Algorithms to utilize Locality

Matrix Multiplication

for i = 0 to N
  for j = 0 to M
    C[i][j]=0
    for k = 0 to P
      C[i][j] += A[i][k] * B[k][j]

Assumption:

  • Matrices are stored in a row major format.
  • Matrices are very large in size such that tbe whole row cannot reside in the cache at one time.

Conclusion:

  • Spatial Locality in A as elements are accessed row-wise.
  • Temporal Locality in C as all the computations for calculation of a particular element in C is done at one time.
  • Spatial Locality in C as elements are accessed row-wise.
  • No locality in B due to large size of matrices.

Best algorithms to exploit locality:

  • Stride-1/ “Streaming Algorithms”
    • Stride - Distance in terms of memory addresses between consecutive reads.

To improve the locality in the above algorithm, B could be stored as column major.

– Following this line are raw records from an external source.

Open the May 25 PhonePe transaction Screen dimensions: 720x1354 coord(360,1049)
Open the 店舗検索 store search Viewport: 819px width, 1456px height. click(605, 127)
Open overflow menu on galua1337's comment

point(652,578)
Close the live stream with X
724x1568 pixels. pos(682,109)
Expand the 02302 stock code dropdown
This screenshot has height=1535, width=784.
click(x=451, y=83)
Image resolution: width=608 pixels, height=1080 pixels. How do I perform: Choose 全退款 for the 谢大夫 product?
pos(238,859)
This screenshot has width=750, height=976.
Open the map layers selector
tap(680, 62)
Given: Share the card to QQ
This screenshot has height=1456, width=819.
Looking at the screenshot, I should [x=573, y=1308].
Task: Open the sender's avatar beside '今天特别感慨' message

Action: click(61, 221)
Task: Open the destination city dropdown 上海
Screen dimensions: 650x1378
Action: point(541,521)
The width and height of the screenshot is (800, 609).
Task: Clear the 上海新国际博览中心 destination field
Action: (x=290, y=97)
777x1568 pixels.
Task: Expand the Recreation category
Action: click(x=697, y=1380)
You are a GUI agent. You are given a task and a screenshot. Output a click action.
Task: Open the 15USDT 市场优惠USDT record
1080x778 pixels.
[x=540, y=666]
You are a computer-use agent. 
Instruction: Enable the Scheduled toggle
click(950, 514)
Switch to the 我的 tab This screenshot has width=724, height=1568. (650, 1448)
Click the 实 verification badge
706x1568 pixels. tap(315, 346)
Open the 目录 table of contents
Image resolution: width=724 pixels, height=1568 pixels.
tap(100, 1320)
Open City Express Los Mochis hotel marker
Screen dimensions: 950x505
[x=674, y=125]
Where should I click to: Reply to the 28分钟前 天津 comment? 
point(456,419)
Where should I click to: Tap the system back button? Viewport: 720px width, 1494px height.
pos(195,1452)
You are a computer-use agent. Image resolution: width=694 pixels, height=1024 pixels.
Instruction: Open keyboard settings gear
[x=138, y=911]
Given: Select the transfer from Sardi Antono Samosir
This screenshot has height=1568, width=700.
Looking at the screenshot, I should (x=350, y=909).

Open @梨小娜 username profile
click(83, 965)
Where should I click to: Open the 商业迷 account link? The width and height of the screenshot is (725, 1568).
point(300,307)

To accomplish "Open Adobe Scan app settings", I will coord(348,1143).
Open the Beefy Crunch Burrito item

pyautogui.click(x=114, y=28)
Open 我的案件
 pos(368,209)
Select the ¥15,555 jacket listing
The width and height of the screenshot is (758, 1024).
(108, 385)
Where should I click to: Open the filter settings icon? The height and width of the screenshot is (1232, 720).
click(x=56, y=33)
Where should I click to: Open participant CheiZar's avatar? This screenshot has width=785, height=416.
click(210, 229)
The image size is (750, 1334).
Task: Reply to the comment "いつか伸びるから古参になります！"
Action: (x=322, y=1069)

  • Increase in the cost of the operation
    • Transpose would have to be done before the multiplication.

Optimization : Loop Interchange

for i = 0 to N
  for k = 0 to M
    for j = 0 to P
      C[i][j] += A[i][k] * B[k][j]

Spatial locality in A and B, but not in C. Conclusion:

  • No temporal locality in C
  • Temporal locality of C moved to A.
  • Spatial Locality in B
  • Spatial Locality in A.

Optimization: Blocking

for i = 0 to N, i++
  for j = 0 to M, j=j+B
    for k = 0 to P, k++
      for jj = j to j+B, jj++
        C[i][jj] += A[i][k] * B[k][jj]

The above loop makes blocks of size B in the matrix B, so B rows are blocked together.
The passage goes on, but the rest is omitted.